[ASSIGNMENT]
From the first line of the records down to the one that holds "Given: Toggle the", transcribe each line exactly and add nothing.

=== RECORDS TO PROCESS ===

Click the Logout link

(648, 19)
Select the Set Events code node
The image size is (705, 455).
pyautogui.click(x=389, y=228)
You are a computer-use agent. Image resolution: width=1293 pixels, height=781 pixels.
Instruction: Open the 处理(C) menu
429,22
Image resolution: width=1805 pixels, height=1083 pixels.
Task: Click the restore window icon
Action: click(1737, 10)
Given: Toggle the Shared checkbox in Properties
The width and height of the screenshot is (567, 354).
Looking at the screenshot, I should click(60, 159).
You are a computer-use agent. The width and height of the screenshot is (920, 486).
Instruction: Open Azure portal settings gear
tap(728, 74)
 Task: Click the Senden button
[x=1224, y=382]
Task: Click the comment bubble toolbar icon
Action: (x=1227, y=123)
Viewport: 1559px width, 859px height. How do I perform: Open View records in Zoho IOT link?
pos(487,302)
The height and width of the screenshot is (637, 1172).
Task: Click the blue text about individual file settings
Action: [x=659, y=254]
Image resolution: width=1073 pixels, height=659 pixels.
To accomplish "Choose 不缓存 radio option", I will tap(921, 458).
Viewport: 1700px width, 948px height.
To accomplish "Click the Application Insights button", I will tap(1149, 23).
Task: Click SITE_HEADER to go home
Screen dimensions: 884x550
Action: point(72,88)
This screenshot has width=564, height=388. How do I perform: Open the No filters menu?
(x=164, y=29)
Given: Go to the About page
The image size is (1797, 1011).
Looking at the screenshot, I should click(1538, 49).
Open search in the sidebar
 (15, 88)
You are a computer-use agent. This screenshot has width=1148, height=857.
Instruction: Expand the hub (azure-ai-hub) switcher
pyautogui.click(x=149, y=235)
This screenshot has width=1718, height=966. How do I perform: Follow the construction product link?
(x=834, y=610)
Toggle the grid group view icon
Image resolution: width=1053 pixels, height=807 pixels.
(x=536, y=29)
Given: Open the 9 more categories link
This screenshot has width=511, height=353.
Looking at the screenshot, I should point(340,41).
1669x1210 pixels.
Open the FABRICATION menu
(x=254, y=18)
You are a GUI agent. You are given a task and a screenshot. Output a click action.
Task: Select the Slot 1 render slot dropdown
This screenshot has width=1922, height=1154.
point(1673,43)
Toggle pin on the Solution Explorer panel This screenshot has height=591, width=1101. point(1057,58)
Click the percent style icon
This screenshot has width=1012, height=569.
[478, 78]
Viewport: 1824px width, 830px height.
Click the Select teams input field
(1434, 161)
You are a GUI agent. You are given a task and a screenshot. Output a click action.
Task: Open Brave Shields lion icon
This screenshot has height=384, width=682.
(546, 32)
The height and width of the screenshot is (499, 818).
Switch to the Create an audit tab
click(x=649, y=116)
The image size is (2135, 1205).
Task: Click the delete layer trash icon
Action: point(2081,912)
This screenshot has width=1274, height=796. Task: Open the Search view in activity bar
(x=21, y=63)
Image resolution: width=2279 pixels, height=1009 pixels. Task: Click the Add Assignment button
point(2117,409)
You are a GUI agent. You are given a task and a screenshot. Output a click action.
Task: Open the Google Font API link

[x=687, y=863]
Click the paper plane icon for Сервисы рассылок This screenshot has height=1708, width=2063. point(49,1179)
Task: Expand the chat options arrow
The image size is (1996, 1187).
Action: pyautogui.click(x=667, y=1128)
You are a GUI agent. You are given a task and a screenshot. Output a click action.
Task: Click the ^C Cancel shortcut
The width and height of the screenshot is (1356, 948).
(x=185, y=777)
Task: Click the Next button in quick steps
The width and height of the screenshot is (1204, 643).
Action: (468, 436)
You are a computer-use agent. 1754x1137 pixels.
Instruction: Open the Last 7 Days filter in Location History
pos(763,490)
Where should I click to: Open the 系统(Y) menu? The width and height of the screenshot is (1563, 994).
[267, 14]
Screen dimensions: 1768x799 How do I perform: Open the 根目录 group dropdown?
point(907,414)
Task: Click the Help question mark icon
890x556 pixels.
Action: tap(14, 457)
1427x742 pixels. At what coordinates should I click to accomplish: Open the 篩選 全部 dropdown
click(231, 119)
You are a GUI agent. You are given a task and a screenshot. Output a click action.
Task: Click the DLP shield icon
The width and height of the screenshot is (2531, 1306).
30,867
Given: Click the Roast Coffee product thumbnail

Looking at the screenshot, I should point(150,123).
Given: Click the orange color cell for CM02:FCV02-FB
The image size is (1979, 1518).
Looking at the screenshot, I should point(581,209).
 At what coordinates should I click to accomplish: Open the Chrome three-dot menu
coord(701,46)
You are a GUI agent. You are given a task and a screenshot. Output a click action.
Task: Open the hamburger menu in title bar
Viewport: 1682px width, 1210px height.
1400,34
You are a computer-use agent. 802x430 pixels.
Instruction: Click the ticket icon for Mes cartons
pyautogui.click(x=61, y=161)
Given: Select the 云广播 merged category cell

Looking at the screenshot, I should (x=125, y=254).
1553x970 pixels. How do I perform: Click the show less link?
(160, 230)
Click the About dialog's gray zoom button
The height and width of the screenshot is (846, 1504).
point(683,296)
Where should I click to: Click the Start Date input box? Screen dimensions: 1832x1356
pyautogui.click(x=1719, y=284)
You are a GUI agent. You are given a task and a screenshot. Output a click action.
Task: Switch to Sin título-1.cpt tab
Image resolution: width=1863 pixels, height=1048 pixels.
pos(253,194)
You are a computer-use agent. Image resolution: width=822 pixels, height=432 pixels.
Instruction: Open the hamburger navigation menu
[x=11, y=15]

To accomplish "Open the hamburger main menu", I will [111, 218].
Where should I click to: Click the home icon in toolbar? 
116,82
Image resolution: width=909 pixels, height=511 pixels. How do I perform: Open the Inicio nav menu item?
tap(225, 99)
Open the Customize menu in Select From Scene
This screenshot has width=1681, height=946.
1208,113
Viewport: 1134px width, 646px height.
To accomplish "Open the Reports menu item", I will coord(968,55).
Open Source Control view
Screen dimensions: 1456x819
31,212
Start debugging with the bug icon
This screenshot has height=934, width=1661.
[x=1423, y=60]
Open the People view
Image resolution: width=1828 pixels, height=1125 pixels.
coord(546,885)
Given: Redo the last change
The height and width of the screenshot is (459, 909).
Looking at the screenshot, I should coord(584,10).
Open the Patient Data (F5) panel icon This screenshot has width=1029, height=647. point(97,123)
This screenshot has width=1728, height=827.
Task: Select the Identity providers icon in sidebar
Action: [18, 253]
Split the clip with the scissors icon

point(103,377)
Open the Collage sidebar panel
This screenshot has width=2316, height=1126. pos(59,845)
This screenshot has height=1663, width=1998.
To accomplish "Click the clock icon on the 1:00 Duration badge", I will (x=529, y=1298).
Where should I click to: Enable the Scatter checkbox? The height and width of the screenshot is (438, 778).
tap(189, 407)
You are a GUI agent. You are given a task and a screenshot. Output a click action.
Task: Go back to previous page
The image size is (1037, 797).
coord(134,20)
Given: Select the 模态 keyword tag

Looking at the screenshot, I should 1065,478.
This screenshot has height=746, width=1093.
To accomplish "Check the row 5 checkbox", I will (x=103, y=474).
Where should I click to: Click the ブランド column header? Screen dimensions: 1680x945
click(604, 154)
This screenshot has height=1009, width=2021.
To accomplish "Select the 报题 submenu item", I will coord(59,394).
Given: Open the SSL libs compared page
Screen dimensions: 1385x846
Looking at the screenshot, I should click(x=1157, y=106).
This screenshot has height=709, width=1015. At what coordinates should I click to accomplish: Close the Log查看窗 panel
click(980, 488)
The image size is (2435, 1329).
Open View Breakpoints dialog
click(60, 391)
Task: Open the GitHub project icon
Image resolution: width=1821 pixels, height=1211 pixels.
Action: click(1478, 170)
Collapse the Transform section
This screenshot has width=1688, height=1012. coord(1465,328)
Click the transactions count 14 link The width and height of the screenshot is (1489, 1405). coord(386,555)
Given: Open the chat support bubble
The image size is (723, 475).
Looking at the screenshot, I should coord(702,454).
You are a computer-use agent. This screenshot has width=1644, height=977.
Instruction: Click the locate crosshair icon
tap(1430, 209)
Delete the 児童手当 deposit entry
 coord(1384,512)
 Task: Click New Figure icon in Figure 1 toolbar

===

[YOUR SOLUTION]
Click the Logout link

(648, 19)
Select the Set Events code node
The image size is (705, 455).
pyautogui.click(x=389, y=228)
You are a computer-use agent. Image resolution: width=1293 pixels, height=781 pixels.
Instruction: Open the 处理(C) menu
429,22
Image resolution: width=1805 pixels, height=1083 pixels.
Task: Click the restore window icon
Action: click(1737, 10)
Given: Toggle the Shared checkbox in Properties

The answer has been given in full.